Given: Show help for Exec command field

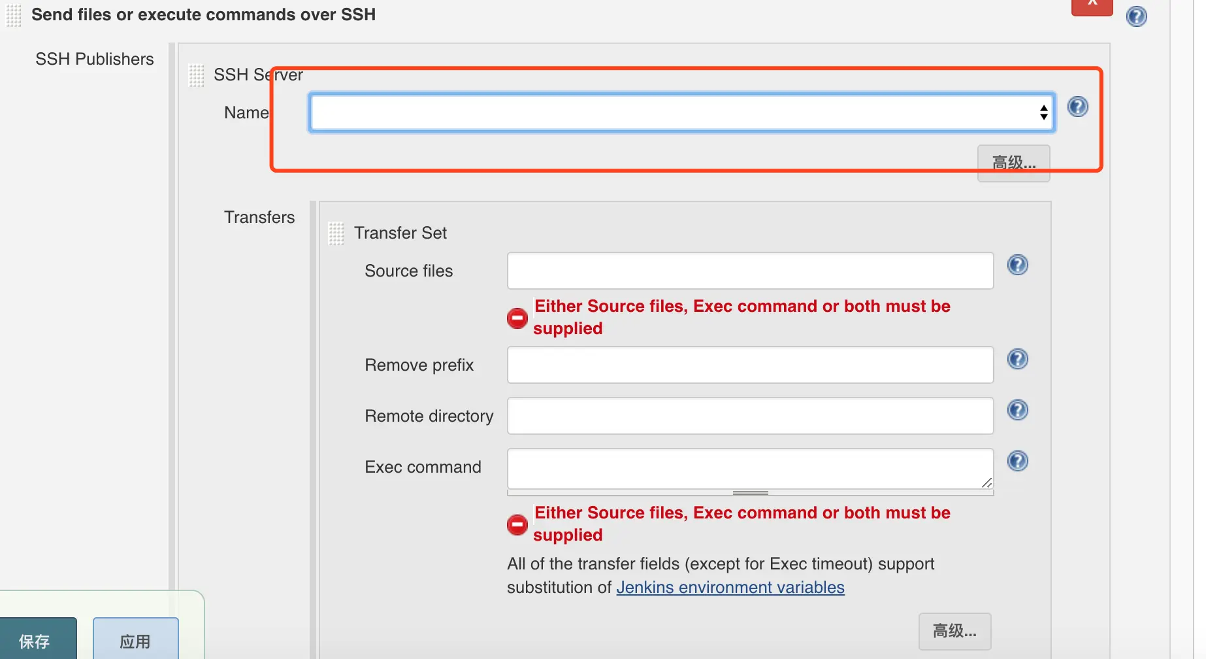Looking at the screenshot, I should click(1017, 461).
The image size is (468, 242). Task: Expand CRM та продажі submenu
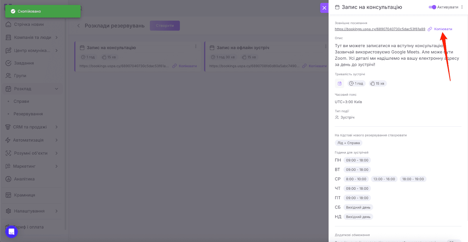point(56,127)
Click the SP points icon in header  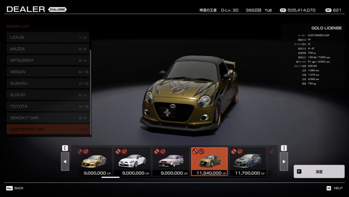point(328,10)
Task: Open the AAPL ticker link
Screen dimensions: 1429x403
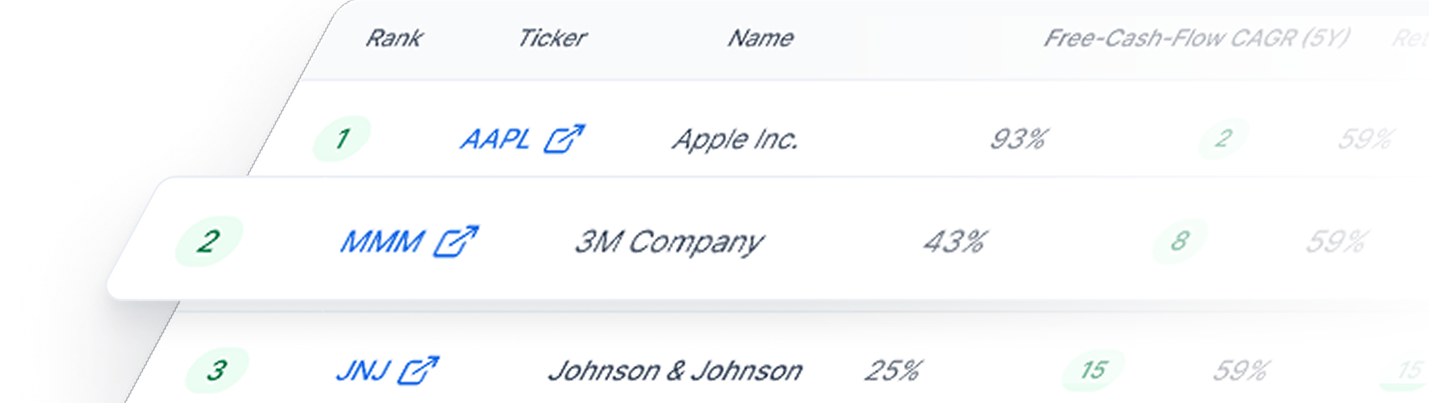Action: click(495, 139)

━━━━━━━━━━━━━━━━━━━━

- [The task] The expected answer is the line with "Task: Open the AAPL ticker link" followed by every remaining line of the listing, each restated exactly, with all pictures dropped.

- [Answer section]
Task: Open the AAPL ticker link
Screen dimensions: 1429x403
Action: click(495, 139)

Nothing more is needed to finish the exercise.